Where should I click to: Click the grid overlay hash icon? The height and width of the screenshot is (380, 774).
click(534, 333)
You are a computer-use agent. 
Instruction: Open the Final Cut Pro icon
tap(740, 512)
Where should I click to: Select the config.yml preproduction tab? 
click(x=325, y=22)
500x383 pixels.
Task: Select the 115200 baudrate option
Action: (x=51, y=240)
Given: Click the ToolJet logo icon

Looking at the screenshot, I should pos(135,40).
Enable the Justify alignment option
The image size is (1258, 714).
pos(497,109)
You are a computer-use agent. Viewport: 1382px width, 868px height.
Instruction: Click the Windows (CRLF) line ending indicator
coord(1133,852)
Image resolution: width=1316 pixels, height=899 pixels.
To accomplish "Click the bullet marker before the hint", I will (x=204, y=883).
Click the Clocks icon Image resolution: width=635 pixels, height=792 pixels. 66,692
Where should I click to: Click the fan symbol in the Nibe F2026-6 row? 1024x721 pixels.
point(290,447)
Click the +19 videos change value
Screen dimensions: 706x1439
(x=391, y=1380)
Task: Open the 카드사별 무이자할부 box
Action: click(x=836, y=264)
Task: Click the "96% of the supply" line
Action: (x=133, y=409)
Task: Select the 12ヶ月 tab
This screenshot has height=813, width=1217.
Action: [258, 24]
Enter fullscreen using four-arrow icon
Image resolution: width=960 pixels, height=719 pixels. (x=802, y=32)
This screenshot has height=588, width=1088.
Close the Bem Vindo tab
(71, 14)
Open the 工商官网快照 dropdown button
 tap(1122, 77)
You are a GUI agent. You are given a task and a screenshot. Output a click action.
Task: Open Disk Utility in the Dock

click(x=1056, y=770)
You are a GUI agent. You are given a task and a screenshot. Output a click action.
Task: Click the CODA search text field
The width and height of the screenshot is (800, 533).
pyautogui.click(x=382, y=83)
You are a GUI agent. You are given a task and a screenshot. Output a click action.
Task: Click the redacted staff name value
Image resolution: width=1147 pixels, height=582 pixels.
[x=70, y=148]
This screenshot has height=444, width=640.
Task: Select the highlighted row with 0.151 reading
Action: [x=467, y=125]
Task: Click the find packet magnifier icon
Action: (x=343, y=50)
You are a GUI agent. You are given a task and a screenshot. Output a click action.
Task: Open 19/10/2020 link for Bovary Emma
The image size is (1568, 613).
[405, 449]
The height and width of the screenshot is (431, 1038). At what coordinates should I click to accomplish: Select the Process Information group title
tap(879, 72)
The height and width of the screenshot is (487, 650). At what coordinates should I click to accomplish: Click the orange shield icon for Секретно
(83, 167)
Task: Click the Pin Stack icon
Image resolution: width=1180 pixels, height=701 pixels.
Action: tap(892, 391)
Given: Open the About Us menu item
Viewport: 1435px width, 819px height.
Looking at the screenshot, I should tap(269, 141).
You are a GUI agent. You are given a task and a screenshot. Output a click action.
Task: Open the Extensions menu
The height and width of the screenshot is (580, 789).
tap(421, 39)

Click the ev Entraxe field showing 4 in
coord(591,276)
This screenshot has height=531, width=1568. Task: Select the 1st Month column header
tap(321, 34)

Description of the task — Exactly as they appear above, give the entries again.

Output for this exercise —
Where should I click to: Click the grid overlay hash icon? The height and width of the screenshot is (380, 774).
click(534, 333)
You are a computer-use agent. 
Instruction: Open the Final Cut Pro icon
tap(740, 512)
Where should I click to: Select the config.yml preproduction tab? 
click(x=325, y=22)
500x383 pixels.
Task: Select the 115200 baudrate option
Action: (x=51, y=240)
Given: Click the ToolJet logo icon

Looking at the screenshot, I should pos(135,40).
Enable the Justify alignment option
The image size is (1258, 714).
pos(497,109)
You are a computer-use agent. Viewport: 1382px width, 868px height.
Instruction: Click the Windows (CRLF) line ending indicator
coord(1133,852)
Image resolution: width=1316 pixels, height=899 pixels.
To accomplish "Click the bullet marker before the hint", I will (x=204, y=883).
Click the Clocks icon Image resolution: width=635 pixels, height=792 pixels. 66,692
Where should I click to: Click the fan symbol in the Nibe F2026-6 row? 1024x721 pixels.
point(290,447)
Click the +19 videos change value
Screen dimensions: 706x1439
(x=391, y=1380)
Task: Open the 카드사별 무이자할부 box
Action: click(x=836, y=264)
Task: Click the "96% of the supply" line
Action: (x=133, y=409)
Task: Select the 12ヶ月 tab
This screenshot has height=813, width=1217.
Action: [258, 24]
Enter fullscreen using four-arrow icon
Image resolution: width=960 pixels, height=719 pixels. (x=802, y=32)
This screenshot has height=588, width=1088.
Close the Bem Vindo tab
(71, 14)
Open the 工商官网快照 dropdown button
 tap(1122, 77)
You are a GUI agent. You are given a task and a screenshot. Output a click action.
Task: Open Disk Utility in the Dock

click(x=1056, y=770)
You are a GUI agent. You are given a task and a screenshot. Output a click action.
Task: Click the CODA search text field
The width and height of the screenshot is (800, 533).
pyautogui.click(x=382, y=83)
You are a GUI agent. You are given a task and a screenshot. Output a click action.
Task: Click the redacted staff name value
Image resolution: width=1147 pixels, height=582 pixels.
[x=70, y=148]
This screenshot has height=444, width=640.
Task: Select the highlighted row with 0.151 reading
Action: [x=467, y=125]
Task: Click the find packet magnifier icon
Action: (x=343, y=50)
You are a GUI agent. You are given a task and a screenshot. Output a click action.
Task: Open 19/10/2020 link for Bovary Emma
The image size is (1568, 613).
[405, 449]
The height and width of the screenshot is (431, 1038). At what coordinates should I click to accomplish: Select the Process Information group title
tap(879, 72)
The height and width of the screenshot is (487, 650). At what coordinates should I click to accomplish: Click the orange shield icon for Секретно
(83, 167)
Task: Click the Pin Stack icon
Image resolution: width=1180 pixels, height=701 pixels.
Action: tap(892, 391)
Given: Open the About Us menu item
Viewport: 1435px width, 819px height.
Looking at the screenshot, I should tap(269, 141).
You are a GUI agent. You are given a task and a screenshot. Output a click action.
Task: Open the Extensions menu
The height and width of the screenshot is (580, 789).
tap(421, 39)

Click the ev Entraxe field showing 4 in
coord(591,276)
This screenshot has height=531, width=1568. Task: Select the 1st Month column header
tap(321, 34)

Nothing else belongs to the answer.